What Jesus calls us to is a relationship with himself, and with God through him. We are to know him, to know his mind, always seeking the mind of Christ: and if we seek the mind of Christ, then we may be assured that we will be “shown” whatever we need—perhaps it will indeed be like Moses at Sinai, or perhaps it will just be the knowledge of his closeness to us in the daily round, the common task. But either way, or any other way, Our Lord himself assures us, “Whoever has seen me has seen the Father.”

Our Lord goes on to speak of himself as the Agent of the Father, using the rabbinic concept of the shaliach, or representative—that is, one who in the matter for which he is sent always to be accepted as the One who sent him. “The words that I say to you,” he says, “I do not speak on my own; but the Father who dwells in me does his works.”

Then, finally, Our Lord touches on the power that is given to those who believe in him. “Very truly, I tell you, the one who believes in me will also do the works that I do and, in fact, will do greater works than these, because I am going to the Father.”  This is an extraordinary promise—and yet one amply fulfilled in the history of the Christian church, spread into every nation, to cultures and languages far beyond the conceiving or possibilities even for Our Lord in his incarnation.
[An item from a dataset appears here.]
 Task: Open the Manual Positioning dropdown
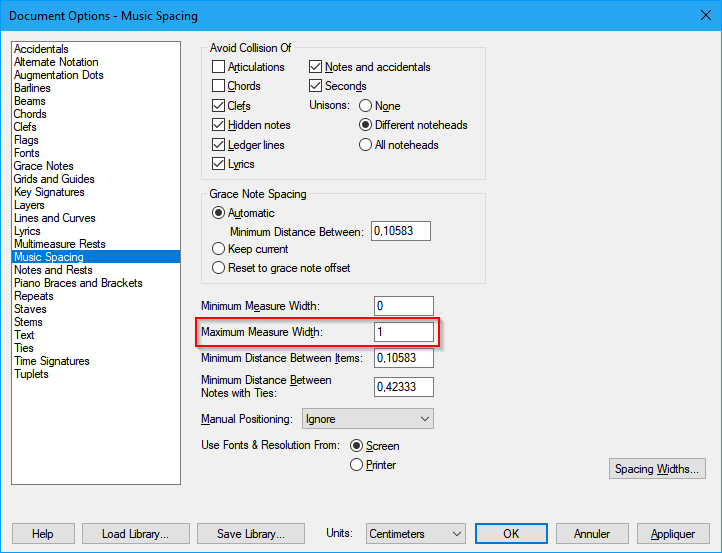pos(367,419)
And yet even that is not the final promise: “I will do whatever you ask in my name, so that the Father may be glorified in the Son. If in my name you ask me for anything, I will do it.” This promise is not, of course, to be understood in isolation from the conversation that has preceded it.[2] It is not a blank cheque! It is a promise made in the light of all that conversation, which means that is made to us

as believers,

as those who earnestly seek the mind of Christ,

as those who will open their hearts to the Spirit that God is about to send,

for those who seek the mind of Christ and are open to God’s Spirit will be careful never to ask for anything trivial or contrary to God’s will. On the contrary, their prayer will always be the prayer of Our Lady, the perfect model for all disciples, as she cries joyfully, “Behold the Lord’s handmaid. Be it unto me according to thy Word.” Even in moments of stress, grief, or danger, when we may certainly pray for deliverance, still our prayer will be the prayer of Our Lord in Gethsemane—“Father, if it be possible, let this cup pass from me. Nevertheless, not my will but thine be done.”

Such prayer, we may be sure, will always be answered. And as God vindicated His Son, we too shall be vindicated by the One God, Father, Son, and Holy Spirit, to Whom we now ascribe, as is most justly due, all might, majesty, dominion and power, now and forever. Amen.

 

[1] One case where the article may be found in the predicate after the verb “to be” is where (as in John 14.6) it indicates an individual or thing identical with the subject, so that the proposition is in fact reversible. We might equally well say, “The way [to the Father] is Christ,” and so on. See Maximilian Zerwick S.J. Biblical Greek (Rome: Pontificio Instituto Biblico, 1990) § 174.

[2] One might add that it is also not to be understood in isolation from what follows it—that is, the promised gift of the Paraklete, who is to guide us “into all truth.”